貸切バス運転手の今
本欄で、今春の運賃・料金制度施行以降、貸切バスについて幾度となく触れてきた。バス業界では運賃アップで経営環境は改善したものの肝心の運転手が足らず、車両は車庫にあっても動かせない状況にあるといわれてきた。しかも同じく運転手不足に悩むトラック業界から、バス運転手が引き抜かれ、深刻な運転手不足に陥っている。
このことは、観光業界に身を置く人なら一度は耳にしたことがあるだろう。しかし実際にはバスの運転手は全国で何人いて、どのような状況になっているのか、具体的な数字で示したものはなかったように思う。

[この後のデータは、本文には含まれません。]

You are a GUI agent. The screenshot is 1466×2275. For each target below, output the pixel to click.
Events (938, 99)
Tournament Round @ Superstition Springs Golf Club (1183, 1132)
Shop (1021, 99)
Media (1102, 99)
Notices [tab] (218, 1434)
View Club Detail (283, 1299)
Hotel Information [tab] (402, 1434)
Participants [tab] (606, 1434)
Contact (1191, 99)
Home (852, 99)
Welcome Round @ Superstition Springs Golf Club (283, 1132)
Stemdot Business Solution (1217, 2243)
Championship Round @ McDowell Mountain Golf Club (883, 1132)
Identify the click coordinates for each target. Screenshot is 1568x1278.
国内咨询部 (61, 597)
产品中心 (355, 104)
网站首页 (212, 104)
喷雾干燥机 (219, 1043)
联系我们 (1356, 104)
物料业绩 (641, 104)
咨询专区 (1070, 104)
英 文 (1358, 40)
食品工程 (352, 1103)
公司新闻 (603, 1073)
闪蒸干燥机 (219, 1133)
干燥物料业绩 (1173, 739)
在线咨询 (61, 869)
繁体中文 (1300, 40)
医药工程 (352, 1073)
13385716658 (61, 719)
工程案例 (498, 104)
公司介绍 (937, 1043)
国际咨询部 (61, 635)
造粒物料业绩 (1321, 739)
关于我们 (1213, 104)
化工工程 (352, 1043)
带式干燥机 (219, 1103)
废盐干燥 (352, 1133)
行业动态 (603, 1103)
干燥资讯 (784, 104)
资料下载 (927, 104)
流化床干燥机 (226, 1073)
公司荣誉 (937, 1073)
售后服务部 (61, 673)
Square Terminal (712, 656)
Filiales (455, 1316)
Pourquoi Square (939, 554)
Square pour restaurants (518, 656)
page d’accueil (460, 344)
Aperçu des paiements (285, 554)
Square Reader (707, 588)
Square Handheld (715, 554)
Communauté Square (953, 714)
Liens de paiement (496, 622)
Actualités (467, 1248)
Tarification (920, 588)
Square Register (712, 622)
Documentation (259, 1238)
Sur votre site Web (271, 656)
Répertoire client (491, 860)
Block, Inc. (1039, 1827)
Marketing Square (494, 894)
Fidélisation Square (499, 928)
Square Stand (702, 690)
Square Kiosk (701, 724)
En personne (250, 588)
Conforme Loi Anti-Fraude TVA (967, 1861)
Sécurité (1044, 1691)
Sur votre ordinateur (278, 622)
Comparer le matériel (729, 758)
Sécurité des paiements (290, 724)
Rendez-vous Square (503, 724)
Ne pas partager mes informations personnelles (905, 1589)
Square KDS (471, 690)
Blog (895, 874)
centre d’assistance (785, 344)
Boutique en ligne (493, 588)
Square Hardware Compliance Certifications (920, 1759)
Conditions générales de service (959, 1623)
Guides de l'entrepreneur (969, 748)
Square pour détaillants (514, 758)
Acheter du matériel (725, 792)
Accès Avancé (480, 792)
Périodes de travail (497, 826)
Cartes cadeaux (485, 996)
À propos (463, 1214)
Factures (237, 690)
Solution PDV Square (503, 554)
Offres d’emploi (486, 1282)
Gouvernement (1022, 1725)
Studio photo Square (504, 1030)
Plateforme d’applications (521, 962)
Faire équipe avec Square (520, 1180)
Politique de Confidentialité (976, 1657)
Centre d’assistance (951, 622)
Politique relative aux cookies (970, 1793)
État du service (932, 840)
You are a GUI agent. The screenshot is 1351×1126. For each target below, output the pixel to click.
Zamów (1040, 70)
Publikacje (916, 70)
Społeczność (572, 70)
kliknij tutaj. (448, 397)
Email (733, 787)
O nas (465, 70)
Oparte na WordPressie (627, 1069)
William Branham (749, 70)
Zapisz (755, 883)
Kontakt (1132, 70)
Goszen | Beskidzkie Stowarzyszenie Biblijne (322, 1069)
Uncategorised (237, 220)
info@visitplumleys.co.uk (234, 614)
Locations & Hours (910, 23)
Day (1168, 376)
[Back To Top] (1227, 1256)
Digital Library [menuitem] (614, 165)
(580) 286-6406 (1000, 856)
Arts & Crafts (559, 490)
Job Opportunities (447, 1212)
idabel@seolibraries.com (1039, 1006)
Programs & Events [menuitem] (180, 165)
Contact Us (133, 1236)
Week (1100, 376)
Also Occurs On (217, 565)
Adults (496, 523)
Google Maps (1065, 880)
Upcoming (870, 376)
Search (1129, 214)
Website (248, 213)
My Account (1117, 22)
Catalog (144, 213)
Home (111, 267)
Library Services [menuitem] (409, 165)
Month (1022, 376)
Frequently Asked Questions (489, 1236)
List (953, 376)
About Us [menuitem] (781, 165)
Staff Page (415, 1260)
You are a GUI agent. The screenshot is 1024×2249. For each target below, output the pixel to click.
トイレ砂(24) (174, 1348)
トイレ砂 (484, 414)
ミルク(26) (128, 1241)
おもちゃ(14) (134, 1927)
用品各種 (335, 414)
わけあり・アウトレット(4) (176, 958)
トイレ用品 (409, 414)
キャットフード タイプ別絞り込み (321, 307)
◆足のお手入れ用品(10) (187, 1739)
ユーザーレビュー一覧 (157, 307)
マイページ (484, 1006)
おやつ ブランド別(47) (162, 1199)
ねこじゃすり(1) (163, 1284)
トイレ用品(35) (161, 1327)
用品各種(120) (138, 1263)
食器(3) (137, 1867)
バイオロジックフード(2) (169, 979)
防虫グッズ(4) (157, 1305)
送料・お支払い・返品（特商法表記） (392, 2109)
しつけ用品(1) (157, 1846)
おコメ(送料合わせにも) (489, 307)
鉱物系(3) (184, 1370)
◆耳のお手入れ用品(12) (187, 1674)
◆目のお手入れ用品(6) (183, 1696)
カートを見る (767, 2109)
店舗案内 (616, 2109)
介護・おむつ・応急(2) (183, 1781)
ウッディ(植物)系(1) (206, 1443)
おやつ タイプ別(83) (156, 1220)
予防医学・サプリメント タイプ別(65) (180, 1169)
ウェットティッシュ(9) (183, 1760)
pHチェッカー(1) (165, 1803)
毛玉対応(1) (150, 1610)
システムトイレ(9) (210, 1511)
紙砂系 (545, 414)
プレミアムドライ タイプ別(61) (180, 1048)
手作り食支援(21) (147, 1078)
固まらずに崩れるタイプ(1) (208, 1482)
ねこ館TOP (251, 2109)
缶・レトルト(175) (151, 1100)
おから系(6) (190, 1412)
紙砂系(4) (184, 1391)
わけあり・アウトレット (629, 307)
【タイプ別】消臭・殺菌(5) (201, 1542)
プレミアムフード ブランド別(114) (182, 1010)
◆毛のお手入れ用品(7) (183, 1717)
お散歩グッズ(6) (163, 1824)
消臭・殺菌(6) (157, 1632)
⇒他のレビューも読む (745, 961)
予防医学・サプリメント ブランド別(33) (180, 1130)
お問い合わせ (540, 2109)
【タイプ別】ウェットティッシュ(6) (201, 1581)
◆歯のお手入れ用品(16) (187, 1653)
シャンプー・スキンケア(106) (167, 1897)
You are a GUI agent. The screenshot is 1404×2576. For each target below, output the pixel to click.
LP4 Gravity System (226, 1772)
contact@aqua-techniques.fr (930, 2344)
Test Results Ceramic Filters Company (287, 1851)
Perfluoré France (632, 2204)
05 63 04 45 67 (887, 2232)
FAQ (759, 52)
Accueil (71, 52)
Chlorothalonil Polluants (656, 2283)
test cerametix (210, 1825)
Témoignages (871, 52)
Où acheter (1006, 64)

今号1面で紹介したのは、北海道バス協会をベースにしたあるバス会社の現状分析レポートである。ここに示されたものは北海道だけでなく、全国のバス事業者にも当てはまる。レポートに記されたデータは現在の深刻な状況を数字で淡々と表す一方で、未来への対策を講じていこうという前向きな提言書でもある。引き抜きではなく、自社で雇用し育成していくという、当たり前と言えば当たり前のことが運転手を確保する一番の方法だと説いている。
高みであったはずの2千万人が目前に迫り、地方創生と銘打ち観光需要を掘り起こそうとする今、観光を支える人の育成に光を当てることこそが王道だと肝に銘じたい。